I am taking the time to write about these things, because I cannot underscore enough the importance of radical obedience--the self-giving aspect of it, yes; but equally, the listening component grounded in silence and contemplative prayer. I think most people are probably hungry for greater happiness, and most of them want to have a connection with God--to know that he exists and can hear them; but they often resist taking the steps necessary to encounter God. They don't listen. They can't listen, really, because their lives are too filled with noise--either within or without. You're not going to hear God, if you're the one doing all the talking. "Shut up!" is not a nice thing to say to people usually, but in this case, it's the kindest advice I can give.

Recently, I had an image come to mind during prayer that I thought was interesting. It's related to the tension between noise and silence--(and to my last blog entry, in a way). I wondered if heaven would be more like a Handel concert or a night at the dance club--and I wondered which I would prefer, but then the image of a packed sports stadium came to mind,--instead of the usual noises associated with such a place, there was complete and intentional silence. I then connected the image with heaven, imagining everyone sitting in a serene silence, gazing on the Holy Trinity.

In the end, there's one puzzle piece left; one that fits perfectly with the self-giving and with listening, and it's the key to radical obedience: love. In the story about the rich man, Mark includes a telling detail--one that Matthew and Luke do not--and that is that Jesus looked at the man and "loved him." The rich man, however, for all his eagerness, does not really love God, at least, not on the level one might have been expecting, given his eagerness to go the next step in obedience to the Torah.
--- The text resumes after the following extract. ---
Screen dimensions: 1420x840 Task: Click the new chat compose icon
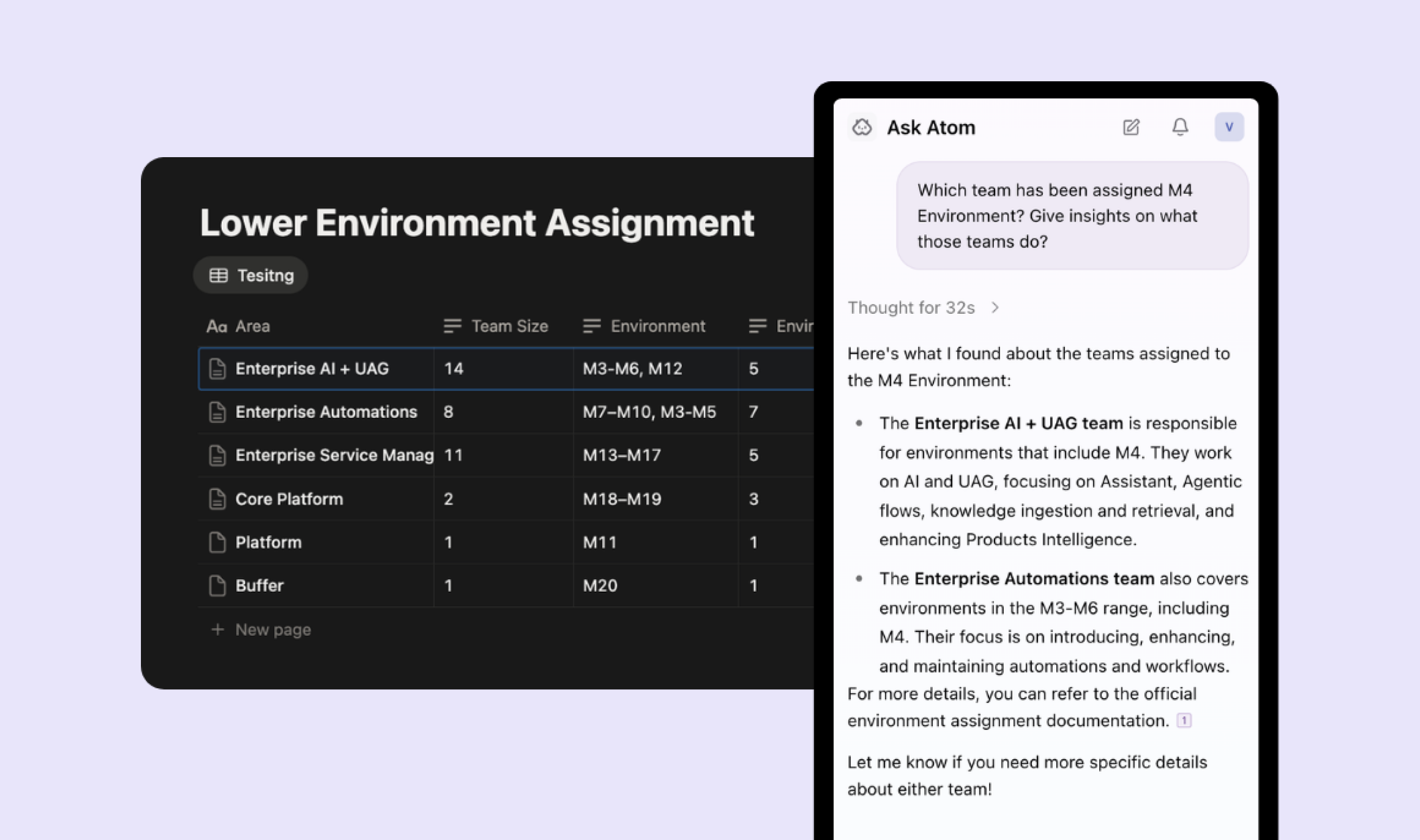coord(1131,127)
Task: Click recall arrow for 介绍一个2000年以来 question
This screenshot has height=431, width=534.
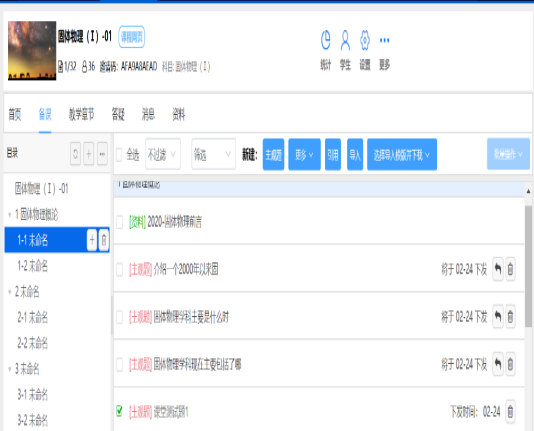Action: coord(498,269)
Mary Henrics, a Catholic mystic, says something which I think helps explain this element to the Gospel story: "When we say to God, that we love him with all our heart, it is often a mere form of words, without truth or meaning. Men learn it when they are young, and they continue to use it when they are grown up, without thinking of what they say. To love God, is to have no other will but his; to keep faithfully his law, and have in abhorrence all violations of it," (Butler's Methodists and Papists, 151).

--The rich man certainly did keep the law faithfully, and probably had an abhorrence for all violations of it, but he didn't love God enough to have no other will but God's, and so he ultimately fails to live with God.
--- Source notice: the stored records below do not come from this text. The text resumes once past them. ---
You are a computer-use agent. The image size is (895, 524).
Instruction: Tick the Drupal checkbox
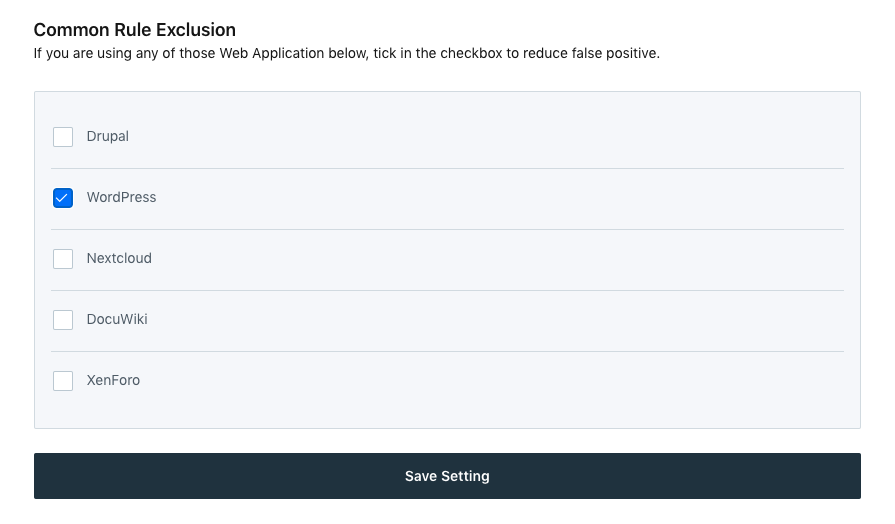[x=63, y=137]
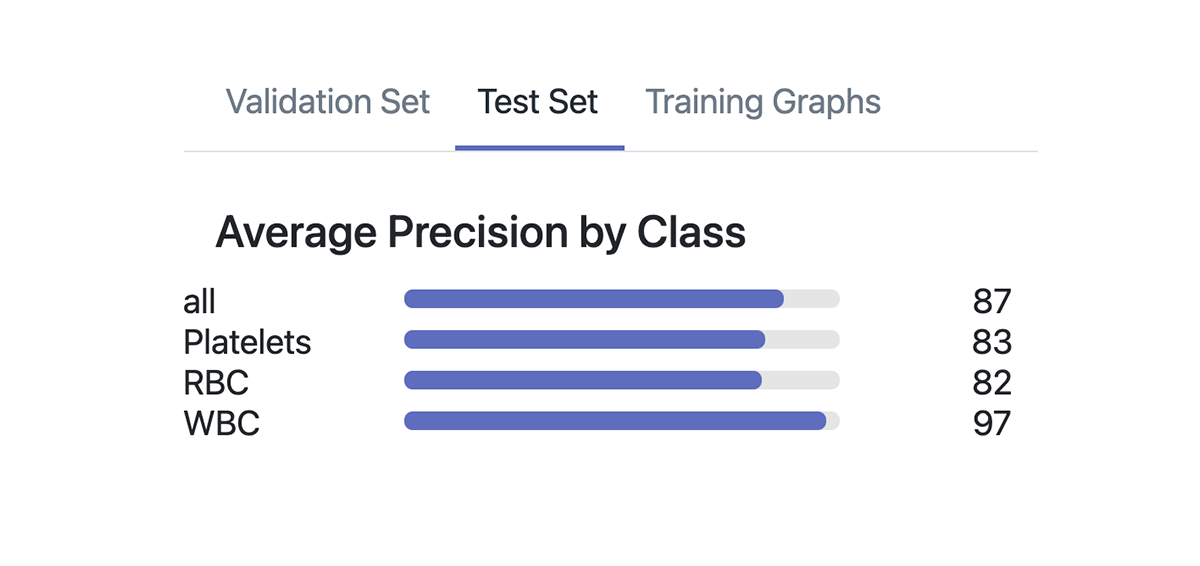Click the gray unfilled end of RBC bar
The width and height of the screenshot is (1200, 566).
801,380
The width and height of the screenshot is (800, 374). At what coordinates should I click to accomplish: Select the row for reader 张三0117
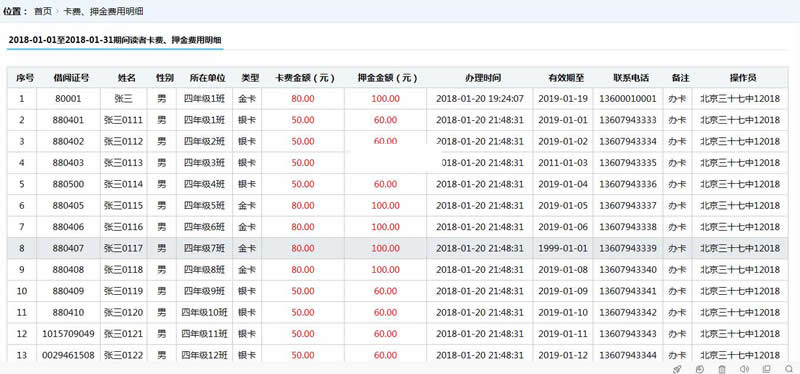click(x=397, y=248)
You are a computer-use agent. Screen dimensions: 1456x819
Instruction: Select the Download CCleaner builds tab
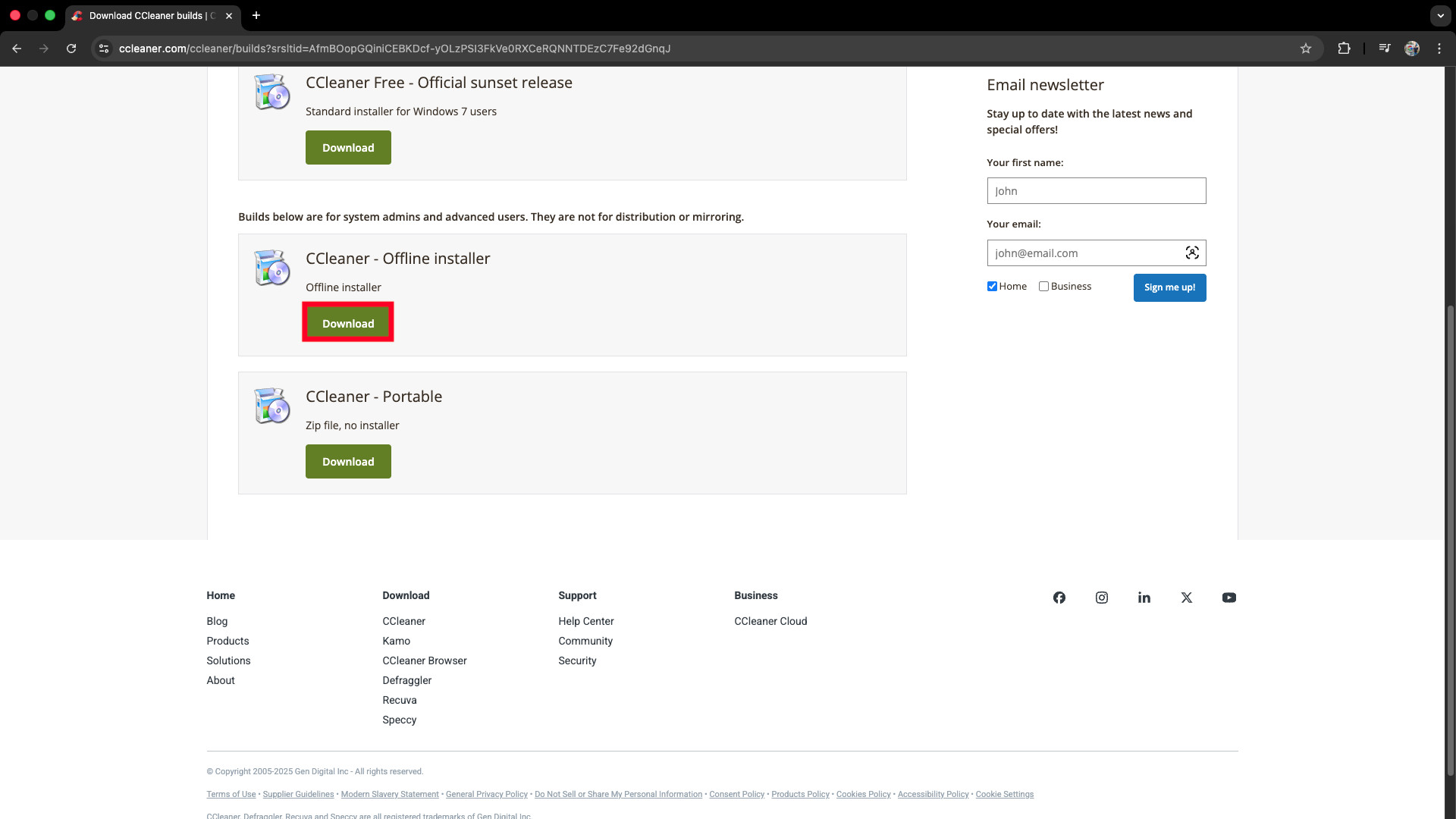click(146, 15)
To love God, to listen to God, to give oneself to God--these three things are what radical obedience is all about. And I would argue, they are what the vocation to be a religious brother is all about.

In all this, I do not mean to imply that radical obedience is easy. It isn't. It entails the cultivation of the contemplative life through a balance of noise and silence. It means a person has to develop his or her listening skills, and learn the many different ways of hearing God. And it means a person has to be willing to suffer. It is sometimes God's will that we do bigger and greater things than we ever imagined, but these bigger and greater things, these divine projects, sometimes demand that we stretch ourselves. We not only have to sell everything we have, give to the poor, but we also have to follow Jesus, and this means a cross will be involved. Perhaps the most painful part of carrying this cross is the death of our egos, and the death of our own plans.

Suffering isn't the sum total of the story, and it certainly isn't the story's point, because in exchange for our radical obedience, we gain something very dear to the human experience: happiness. I think the actor Neil Patrick Harris said this best in an article I read in Sky Magazine while on a plane on my way back to St. Louis: "You need to believe in something to be happy. You need to believe in something bigger than yourself, something that transcends you. This gives you hope, and that is part of happiness. Your body needs company, but your soul needs company, too. And that's the company of God. We cannot live without faith, hope and love. If we live only for ourselves, we're not going to be happy."

I am a Dominican cooperator brother, because I choose to be happy, and because I'm wise enough to know that life with God is the source of all lasting happiness.